## What you will do
Exact copy, pictures excluded: reproduce every record below.

## Available data
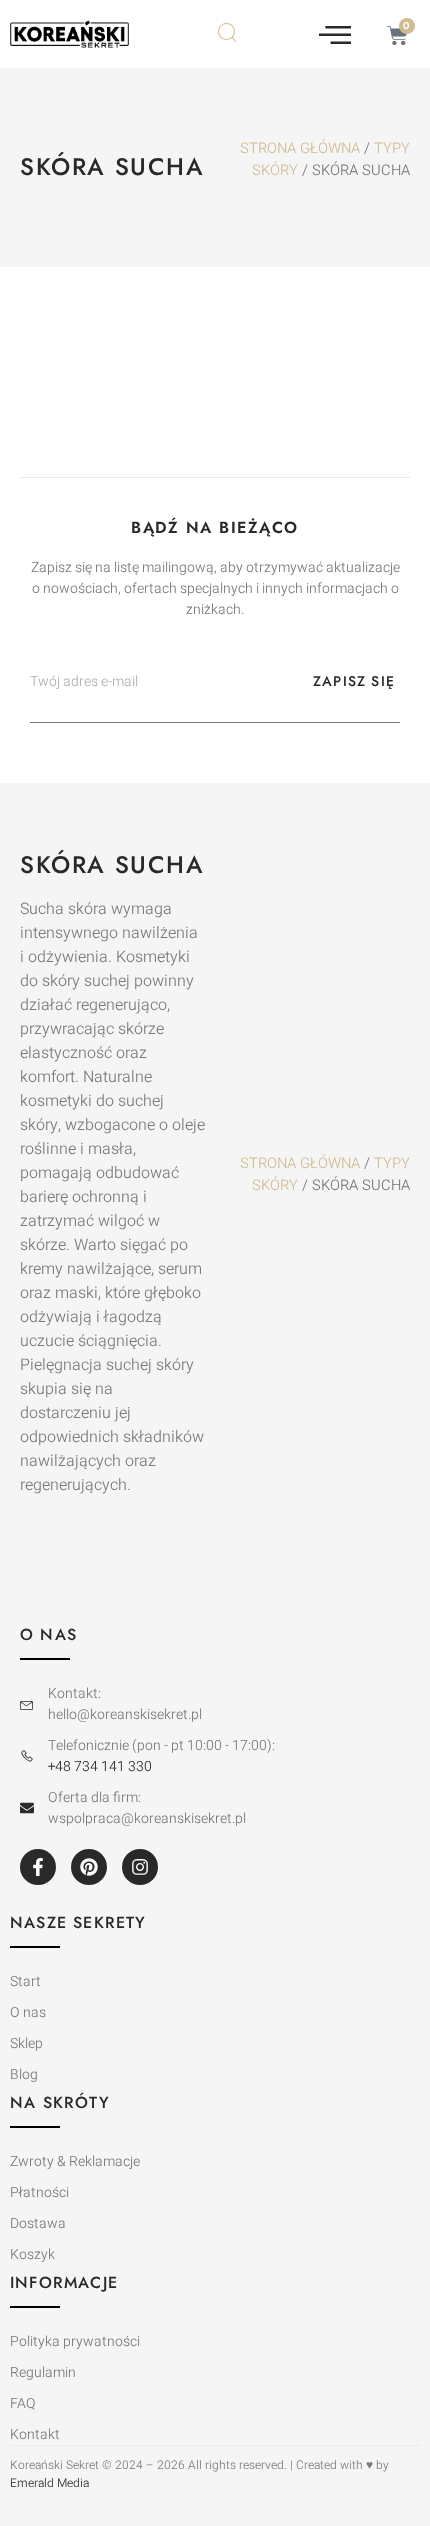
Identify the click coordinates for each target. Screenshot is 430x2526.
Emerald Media (49, 2483)
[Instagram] (140, 1867)
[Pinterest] (89, 1867)
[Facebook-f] (38, 1867)
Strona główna (300, 148)
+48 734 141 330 (100, 1766)
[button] (335, 34)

## Exercise solution
Identify the click coordinates for each target. Screenshot is 430x2526.
Emerald Media (49, 2483)
[Instagram] (140, 1867)
[Pinterest] (89, 1867)
[Facebook-f] (38, 1867)
Strona główna (300, 148)
+48 734 141 330 (100, 1766)
[button] (335, 34)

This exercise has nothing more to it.